Я бродил по Городу. Зашёл в местный трактир – здесь его, как и во всей остальной Гардарике, называли «кружало», так как местный эль разливали по высоким деревянным кружкам. Посидел немного, послушал местные сплетни. Потом снова вышел на улицу, делая вид, что эль ударил мне в голову. Наконец, убедившись, что рядом нет патруля карателей и никто не идёт вслед за мной, свернул в сторону старых развалин. Местные звали их Руинами или иногда – Хеймом, так же, как и весь остров, и старались там не появляться. Оно и понятно, в оплавленных ядовитыми дождями остовах домов гнездились мерзкие лопендры и прочие милые зверюшки. Так что, услышав сдавленный женский крик, я удивился и осторожно прибавил шагу.

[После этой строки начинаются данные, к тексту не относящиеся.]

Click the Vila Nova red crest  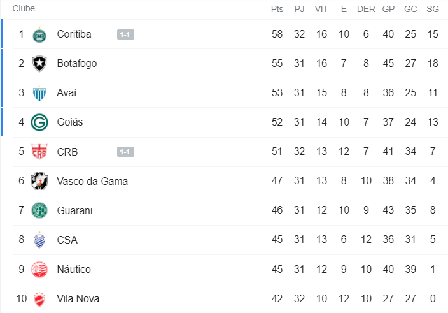39,298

Не то чтобы собирался вмешиваться, но встретить в развалинах кого-то живого было само по себе необычным событием. Вывернув из-за очередной хибары, я увидел, как по кромке крыши одного из зданий ковыляет девица, судя по длинной юбке и накидке с капюшоном – горожанка. Она что-то бормотала себе под нос и постоянно оглядывалась, но вокруг больше никого не было. Я выждал несколько минут и уже было собирался дальше идти своей дорогой, когда девица вдруг пошатнулась и всплеснула руками.
– А ну стой, идиотка! – вырвалось у меня.

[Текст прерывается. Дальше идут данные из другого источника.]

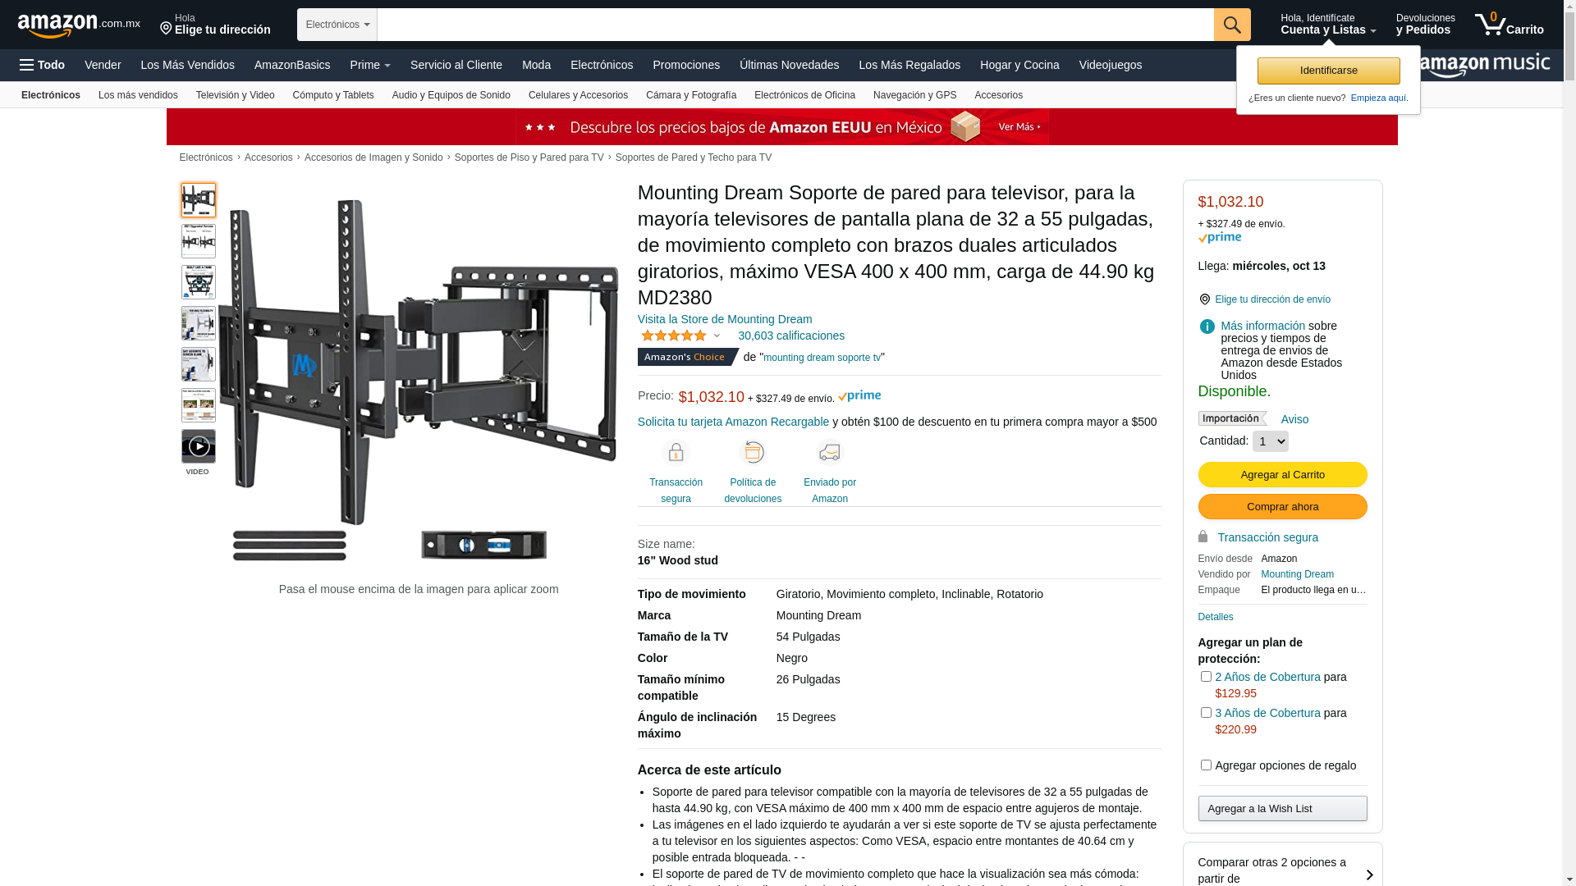This screenshot has height=886, width=1576.
Task: Open the Electrónicos search category dropdown
Action: [x=337, y=25]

Никогда не отличался особенным бескорыстием, но почему-то за эту девицу стало страшно. Если свалится с крыши – может ведь и шею сломать. А она, похоже, именно этим тут и занималась. Шагнула неловко вперёд и стала заваливаться, словно куль с козлиной шерстью.
– Замри! Швахх бы тебя побрал!
Она дёрнулась напоследок и с грацией скилпада рухнула на землю. Ей повезло уже хотя бы в том, что груда оплавленных камней осталась чуть левее, а крыша в этой части хибары сильно просела. И всё же девушка не шевелилась.
– Вот же драный драккар! – Я кинулся к ней, упал на колени и принялся ощупывать и осматривать.
Крови не было, очевидных переломов тоже, зато задравшаяся юбка призывно демонстрировала изящные колени. Я уже собрался повнимательнее осмотреть ноги, на предмет травм, конечно же, но девица застонала.
– Эй! Ты как? – Я легонько потряс её за плечи. – Глаза открыть можешь?
Она пробормотала что-то неразборчивое, но мне показалось, что я различил слова «похотливый» и «опоссум». Послышалось, вероятно, потому что если так – значит, она знатно приложилась головой.
– Эй! – Я снова тряханул её. – Здесь опасно разлёживаться. Слы?…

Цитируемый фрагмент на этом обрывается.